第29話 簡単な説明
『この建物は……何をする場所ですか?』
座る事は出来ませんが、浮いていても螺子さんにはニコニコと微笑まれるだけでした。
「そうですね。
『……どんな?』
「失礼。そちらの記憶も欠如していますね? 簡単に言いますと……悪い事をした存在を捕まえておく建物のひとつだと思ってください」
『……ひとつ?』
このように、大きな建物が……まだ他にあるのでしょうか?
しかし……『悪い事』をした存在を捕まえておく?
たしかに、私の右足で何かをしようとしていたあの黒い布は……悪い事をしようとしていましたが。
「ええ。異種族に合わせた、『留置所』などと呼ばれている建物で……罪の度合いを測るまで待機してもらっていたりします。程度によりますが……ほとんどの悪人は、解放されません」
『……悪い事をしたからですか?』
「そうですね。許しがたい事をした場合が……多いからです」
螺子さんは、自販機で作った飲み物を……軽く口につけました。その後、軽く息を吐きましたが。

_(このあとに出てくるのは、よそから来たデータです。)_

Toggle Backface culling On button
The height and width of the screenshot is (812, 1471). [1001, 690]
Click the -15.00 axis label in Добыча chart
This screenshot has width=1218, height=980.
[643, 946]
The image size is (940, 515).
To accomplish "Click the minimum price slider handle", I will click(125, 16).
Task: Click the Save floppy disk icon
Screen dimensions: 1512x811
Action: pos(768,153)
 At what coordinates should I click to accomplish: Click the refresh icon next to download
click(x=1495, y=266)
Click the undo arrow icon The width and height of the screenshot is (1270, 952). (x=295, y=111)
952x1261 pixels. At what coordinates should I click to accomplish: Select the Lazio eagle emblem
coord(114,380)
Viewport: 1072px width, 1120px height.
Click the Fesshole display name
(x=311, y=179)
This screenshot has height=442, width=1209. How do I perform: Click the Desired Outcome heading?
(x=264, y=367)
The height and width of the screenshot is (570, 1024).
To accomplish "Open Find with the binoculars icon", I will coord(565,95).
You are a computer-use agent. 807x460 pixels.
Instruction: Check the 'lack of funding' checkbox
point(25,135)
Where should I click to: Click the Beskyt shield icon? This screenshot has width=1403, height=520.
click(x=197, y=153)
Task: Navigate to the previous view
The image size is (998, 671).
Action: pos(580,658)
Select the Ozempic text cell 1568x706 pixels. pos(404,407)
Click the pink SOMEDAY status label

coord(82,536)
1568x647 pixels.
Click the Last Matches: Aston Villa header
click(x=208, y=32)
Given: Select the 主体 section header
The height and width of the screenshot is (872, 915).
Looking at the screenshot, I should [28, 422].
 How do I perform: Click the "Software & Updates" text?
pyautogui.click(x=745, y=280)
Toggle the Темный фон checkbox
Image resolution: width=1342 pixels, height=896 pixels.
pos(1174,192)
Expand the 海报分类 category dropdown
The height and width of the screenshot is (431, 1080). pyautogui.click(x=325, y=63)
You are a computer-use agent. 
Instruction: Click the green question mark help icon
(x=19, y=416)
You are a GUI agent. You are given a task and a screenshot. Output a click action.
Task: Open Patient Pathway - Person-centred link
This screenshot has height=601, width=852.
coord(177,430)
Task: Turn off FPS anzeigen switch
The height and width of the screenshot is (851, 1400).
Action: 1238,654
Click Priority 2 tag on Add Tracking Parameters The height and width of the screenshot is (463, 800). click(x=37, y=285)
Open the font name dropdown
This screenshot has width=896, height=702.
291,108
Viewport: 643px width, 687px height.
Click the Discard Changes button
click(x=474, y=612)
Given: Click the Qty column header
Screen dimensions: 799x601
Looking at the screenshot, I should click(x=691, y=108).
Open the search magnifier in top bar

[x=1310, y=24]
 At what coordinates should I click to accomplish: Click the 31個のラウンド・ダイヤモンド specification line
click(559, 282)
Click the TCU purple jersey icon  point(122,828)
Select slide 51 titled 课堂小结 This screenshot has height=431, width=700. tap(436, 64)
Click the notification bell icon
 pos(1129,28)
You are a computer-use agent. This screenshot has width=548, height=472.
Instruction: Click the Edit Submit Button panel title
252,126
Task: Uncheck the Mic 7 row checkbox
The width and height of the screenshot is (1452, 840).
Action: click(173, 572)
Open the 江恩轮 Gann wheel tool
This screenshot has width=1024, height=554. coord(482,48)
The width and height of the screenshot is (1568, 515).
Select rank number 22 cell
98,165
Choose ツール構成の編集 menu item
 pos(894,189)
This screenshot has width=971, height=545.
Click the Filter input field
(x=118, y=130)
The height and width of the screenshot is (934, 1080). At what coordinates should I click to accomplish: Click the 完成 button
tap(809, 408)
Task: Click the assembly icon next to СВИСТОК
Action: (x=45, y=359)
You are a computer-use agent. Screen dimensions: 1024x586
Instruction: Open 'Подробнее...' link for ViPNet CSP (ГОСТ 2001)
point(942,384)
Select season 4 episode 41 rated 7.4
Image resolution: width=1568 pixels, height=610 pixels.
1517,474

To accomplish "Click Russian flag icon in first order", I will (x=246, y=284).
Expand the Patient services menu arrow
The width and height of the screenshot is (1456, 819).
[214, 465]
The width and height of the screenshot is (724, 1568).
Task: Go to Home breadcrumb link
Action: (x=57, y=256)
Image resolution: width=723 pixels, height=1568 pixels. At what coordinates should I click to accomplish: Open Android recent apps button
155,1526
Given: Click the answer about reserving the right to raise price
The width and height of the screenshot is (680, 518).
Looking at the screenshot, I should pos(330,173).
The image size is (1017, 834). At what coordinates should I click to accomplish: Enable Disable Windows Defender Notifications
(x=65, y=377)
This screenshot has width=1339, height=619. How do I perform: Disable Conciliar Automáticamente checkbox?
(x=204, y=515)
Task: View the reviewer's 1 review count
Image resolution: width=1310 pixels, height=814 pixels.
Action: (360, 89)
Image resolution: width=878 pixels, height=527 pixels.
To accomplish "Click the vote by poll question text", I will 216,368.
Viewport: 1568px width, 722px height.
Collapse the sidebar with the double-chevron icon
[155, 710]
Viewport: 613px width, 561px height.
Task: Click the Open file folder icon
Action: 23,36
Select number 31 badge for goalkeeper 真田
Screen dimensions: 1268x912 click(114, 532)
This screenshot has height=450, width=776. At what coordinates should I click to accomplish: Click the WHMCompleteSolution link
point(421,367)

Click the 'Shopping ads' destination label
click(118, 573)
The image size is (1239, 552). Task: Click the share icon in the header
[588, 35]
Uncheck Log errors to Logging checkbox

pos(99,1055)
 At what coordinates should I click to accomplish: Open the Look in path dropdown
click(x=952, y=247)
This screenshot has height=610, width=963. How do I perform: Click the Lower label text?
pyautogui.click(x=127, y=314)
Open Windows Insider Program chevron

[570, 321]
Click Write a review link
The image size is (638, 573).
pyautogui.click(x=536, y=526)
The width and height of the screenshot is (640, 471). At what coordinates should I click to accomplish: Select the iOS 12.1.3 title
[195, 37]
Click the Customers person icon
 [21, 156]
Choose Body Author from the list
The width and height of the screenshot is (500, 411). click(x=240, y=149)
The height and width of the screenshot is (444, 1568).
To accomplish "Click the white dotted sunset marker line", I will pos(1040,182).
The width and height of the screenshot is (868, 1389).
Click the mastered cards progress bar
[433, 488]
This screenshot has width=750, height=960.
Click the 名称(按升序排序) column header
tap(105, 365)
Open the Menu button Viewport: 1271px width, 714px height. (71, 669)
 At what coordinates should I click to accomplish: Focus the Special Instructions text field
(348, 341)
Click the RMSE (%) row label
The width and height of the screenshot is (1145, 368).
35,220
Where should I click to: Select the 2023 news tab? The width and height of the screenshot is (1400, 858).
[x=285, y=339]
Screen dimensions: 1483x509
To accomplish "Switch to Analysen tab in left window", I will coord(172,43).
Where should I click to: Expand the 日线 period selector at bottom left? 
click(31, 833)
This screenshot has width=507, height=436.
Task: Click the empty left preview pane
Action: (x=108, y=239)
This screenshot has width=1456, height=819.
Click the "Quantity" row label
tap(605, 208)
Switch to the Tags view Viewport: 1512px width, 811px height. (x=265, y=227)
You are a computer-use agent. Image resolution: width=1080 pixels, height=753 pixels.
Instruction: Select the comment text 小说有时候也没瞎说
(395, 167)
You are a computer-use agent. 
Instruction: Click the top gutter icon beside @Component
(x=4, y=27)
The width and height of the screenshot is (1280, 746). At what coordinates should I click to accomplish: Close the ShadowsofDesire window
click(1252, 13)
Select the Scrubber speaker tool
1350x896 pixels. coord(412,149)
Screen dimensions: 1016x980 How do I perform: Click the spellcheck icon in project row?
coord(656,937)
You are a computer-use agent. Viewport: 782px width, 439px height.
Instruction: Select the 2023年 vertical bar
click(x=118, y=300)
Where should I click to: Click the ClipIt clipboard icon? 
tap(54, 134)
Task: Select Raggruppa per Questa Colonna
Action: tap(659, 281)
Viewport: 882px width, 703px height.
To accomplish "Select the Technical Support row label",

『…………私、の身体ですが。悪い人達に、利用されているのでしょうか?』
国綱さんにも少し似た質問をしましたが……螺子さんは、答えてくださるでしょうか?
少し気になり……聞いてしまいましたが。
すると、螺子さんは獣耳をピンと立てました。
「……そうですね。その可能性は十分あるでしょう。私もまだ課長に詳しく聞いていませんが……お嬢さんの身体を利用しようとしているのは許せませんね」
コップは柔らかい素材で出来ているのか……螺子さんの毛で覆われた手で軽く潰れかけました。
びっくりしましたが……この方にも心配していただけるのが、少し嬉しかったです。初めて会う方ですのに……。
『……ありがとうございます』
ですから、お礼を告げますと……螺子さんは少し頬を緩ませて笑ってくださいました。
「……いえ。大したことは出来ていませんが。私もあなたの身体を見つける手助けをさせてください」
『……良いのでしょうか?』
「課長……
『……ありがとうございます』
あの黒い布の存在以外……本当にお優しい方達ばかりです。
あの黒い布は……私の身体を、何に利用しようとしていたのでしょう? 私の魔法は……幽霊の方にあるようですから、何も役に立たない……と思っているのは私だけかもしれませんが。
国綱さんはまだでしょうか?
何か、得たものはあったのでしょうか?
早く……聞いてみたいです。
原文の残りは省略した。